I – Les parties et leur représentation
La Cour a été saisie par requête reçue en son Greffe le 16 novembre 2015. Cette
requête a été déposée par la « Société du Pont de Kayes » (S.P.K), société
anonyme de droit malien ayant son siège social à Kaye (République du Mali) et
représentée par le cabinet d’avocats « Aquereburu et Partners », sis au 777,
avenue Kleber Dadjo à Lomé (République du Togo).
La République du Mali, défenderesse, est représentée par la Direction générale du
contentieux de l’Etat.
II – Présentation des faits et de la procédure
La requérante, la Société du Pont de Kayes, (S.P.K) expose que le 3 octobre 1996,
elle a conclu avec l’Etat du Mali un contrat de concession du pont routier de péage
de Kayes. Aux termes de ce contrat, il était concédé à la S.P.K. la construction
d’un pont reliant Kaye Ndi à Kaye Ba, d’une longueur de 420 mètres, et d’un coût
estimatif de deux milliards huit cent millions (2.800.000.000) de francs CFA. La
SPK se voyait attribuer l’exploitation et l’entretien du pont pour une période de
20 ans. Aux termes de l’article 33 du contrat de concession, le concessionnaire,
c’est-à-dire la SPK, serait rémunéré par le péage, dont les tarifs figuraient dans le
contrat.
Sur cette base, la requérante a sollicité et obtenu un prêt bancaire pour le montant
prévu de deux milliards huit cent millions (2.800.000.000) de francs CFA. Elle a
par suite réalisé le pont, et celui-ci était ouvert à la circulation de 23 avril 1999.

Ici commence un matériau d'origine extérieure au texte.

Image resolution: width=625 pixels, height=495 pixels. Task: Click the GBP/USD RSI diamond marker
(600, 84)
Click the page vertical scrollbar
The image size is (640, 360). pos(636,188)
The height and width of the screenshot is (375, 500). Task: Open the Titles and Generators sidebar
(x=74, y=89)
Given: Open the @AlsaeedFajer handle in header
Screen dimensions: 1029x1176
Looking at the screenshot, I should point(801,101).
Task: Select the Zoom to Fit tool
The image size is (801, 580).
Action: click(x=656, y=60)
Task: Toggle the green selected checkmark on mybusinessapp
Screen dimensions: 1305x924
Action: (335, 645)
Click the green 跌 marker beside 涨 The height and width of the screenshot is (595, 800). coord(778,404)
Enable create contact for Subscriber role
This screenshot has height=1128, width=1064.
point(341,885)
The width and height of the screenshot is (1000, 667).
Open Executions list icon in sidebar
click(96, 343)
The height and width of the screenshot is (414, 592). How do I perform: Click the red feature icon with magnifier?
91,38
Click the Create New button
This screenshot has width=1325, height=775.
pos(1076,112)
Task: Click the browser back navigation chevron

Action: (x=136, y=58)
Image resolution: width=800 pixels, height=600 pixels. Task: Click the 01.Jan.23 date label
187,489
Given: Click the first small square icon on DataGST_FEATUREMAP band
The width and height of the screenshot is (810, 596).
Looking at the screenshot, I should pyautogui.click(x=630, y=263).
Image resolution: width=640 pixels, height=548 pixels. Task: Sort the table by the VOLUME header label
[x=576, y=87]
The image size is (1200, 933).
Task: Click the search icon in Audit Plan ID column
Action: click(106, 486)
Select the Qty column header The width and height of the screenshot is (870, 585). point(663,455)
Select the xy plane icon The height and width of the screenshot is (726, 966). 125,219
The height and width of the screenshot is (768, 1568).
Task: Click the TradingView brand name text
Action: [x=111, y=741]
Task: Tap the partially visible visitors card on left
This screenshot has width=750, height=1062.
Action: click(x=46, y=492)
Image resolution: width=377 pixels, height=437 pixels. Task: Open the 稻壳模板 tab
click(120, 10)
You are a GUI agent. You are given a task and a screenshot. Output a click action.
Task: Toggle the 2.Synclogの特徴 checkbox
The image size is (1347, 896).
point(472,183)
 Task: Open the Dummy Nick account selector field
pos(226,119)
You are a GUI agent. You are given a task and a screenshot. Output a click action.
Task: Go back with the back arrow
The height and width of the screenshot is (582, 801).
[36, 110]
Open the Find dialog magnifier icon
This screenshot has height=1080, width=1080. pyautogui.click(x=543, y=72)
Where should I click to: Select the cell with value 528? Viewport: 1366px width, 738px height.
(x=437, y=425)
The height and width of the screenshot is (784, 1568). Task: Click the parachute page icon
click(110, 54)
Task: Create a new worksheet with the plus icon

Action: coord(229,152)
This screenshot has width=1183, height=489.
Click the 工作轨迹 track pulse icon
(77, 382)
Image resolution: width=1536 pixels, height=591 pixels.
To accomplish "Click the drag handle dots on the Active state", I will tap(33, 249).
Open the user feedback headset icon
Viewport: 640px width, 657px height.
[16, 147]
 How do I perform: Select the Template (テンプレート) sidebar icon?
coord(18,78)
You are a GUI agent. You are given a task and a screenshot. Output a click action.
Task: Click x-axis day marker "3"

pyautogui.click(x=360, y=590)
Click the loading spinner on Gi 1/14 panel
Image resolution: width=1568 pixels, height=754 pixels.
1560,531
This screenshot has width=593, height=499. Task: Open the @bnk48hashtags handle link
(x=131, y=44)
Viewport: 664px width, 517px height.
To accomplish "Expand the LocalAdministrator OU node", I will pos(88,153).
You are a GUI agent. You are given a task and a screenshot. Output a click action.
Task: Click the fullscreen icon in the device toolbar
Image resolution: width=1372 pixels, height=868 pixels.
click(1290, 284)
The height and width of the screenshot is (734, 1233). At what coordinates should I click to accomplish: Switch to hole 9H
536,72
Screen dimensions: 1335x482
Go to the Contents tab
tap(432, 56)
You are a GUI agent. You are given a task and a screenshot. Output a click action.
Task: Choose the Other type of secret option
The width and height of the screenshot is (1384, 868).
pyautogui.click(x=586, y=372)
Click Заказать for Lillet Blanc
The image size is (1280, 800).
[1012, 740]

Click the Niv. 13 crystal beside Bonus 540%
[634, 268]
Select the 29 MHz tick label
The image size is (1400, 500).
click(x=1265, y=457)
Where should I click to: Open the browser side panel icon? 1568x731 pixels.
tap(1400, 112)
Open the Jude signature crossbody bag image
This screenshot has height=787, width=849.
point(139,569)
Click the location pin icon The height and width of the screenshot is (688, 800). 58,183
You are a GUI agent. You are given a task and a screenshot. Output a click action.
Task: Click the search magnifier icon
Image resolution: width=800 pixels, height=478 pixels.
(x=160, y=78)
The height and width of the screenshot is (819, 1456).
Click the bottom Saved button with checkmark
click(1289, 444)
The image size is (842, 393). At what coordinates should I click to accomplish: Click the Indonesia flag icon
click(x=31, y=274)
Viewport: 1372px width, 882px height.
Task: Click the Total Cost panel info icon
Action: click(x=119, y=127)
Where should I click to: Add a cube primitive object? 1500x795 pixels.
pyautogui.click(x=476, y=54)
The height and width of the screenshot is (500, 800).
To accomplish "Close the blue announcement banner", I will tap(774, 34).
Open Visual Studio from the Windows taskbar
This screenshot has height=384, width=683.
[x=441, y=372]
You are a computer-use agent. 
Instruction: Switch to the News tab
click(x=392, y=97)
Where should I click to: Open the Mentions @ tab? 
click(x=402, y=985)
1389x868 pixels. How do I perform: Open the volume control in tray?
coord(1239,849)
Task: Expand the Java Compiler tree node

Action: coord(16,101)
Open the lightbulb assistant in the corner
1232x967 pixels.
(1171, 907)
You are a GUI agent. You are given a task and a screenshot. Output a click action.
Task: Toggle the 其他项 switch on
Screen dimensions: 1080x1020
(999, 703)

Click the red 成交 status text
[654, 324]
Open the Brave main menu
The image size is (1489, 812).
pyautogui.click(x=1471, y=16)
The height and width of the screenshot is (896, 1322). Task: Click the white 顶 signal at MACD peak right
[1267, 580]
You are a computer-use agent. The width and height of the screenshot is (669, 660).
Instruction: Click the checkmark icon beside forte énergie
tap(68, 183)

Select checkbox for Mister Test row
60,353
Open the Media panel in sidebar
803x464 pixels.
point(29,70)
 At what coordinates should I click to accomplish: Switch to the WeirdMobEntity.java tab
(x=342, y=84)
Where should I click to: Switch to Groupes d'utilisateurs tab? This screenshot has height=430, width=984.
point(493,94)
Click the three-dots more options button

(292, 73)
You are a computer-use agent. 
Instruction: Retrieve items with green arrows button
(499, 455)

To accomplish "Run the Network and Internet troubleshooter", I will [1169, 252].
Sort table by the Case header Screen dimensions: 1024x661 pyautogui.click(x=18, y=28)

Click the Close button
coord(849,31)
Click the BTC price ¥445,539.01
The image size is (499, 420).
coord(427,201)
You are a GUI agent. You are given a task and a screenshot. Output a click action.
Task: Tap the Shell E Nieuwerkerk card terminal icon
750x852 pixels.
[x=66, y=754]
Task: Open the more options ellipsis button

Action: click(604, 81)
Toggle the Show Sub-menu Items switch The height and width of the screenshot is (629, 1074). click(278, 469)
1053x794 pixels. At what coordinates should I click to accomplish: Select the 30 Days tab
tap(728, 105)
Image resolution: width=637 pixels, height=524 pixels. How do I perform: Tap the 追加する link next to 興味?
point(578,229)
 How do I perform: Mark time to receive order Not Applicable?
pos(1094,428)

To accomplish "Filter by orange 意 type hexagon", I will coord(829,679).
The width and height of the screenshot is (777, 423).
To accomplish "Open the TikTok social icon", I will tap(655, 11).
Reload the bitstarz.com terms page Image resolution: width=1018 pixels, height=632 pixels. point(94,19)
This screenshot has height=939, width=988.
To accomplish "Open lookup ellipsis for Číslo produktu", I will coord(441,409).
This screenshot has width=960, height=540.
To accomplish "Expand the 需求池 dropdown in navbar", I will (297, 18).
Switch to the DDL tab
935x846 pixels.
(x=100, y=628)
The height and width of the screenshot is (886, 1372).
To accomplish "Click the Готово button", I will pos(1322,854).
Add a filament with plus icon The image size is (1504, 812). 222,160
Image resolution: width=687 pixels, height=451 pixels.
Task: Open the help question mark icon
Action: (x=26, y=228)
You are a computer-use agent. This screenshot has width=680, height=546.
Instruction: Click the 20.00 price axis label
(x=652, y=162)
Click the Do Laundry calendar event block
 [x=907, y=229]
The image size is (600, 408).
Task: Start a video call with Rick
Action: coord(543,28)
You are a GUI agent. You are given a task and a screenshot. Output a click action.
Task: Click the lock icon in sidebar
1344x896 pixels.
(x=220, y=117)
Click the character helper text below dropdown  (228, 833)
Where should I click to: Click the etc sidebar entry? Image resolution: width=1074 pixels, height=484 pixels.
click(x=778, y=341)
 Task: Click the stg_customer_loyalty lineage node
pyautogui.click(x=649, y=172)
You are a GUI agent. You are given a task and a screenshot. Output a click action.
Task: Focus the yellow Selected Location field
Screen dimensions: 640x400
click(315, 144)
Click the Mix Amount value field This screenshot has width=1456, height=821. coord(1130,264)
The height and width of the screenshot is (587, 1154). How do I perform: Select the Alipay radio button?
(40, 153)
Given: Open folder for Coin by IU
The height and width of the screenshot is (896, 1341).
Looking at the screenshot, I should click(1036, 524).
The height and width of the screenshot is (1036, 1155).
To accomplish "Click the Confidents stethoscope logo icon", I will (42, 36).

Aux termes de la requête, les autorités maliennes auraient brutalement arrêté le
péage et, n’auraient, par la suite, nullement donné suite aux interpellations
successives de la requérante.
C’est dans ces conditions que la Société du Pont de Kayes aurait saisi la Cour de
justice de la CEDEAO, pour violation de ses droits par l’Etat du Mali.
L’Etat du Mali a d’abord répondu aux arguments de la requérante par un mémoire
en défense. Il y invoque d’abord l’incompétence de la Cour et, sur le fond, le
caractère non fondé des prétentions de la SPK.
Le 16 février 2016, la Société du Pont de Kaye a déposé au Greffe de la Cour un
mémoire en réplique. Elle y expose que la Cour a pleine compétence pour
examiner l’affaire qui lui est soumise et, d’autre part, que l’Etat du Mali a opposé
un refus persistant à toutes les tentatives de restauration du péage.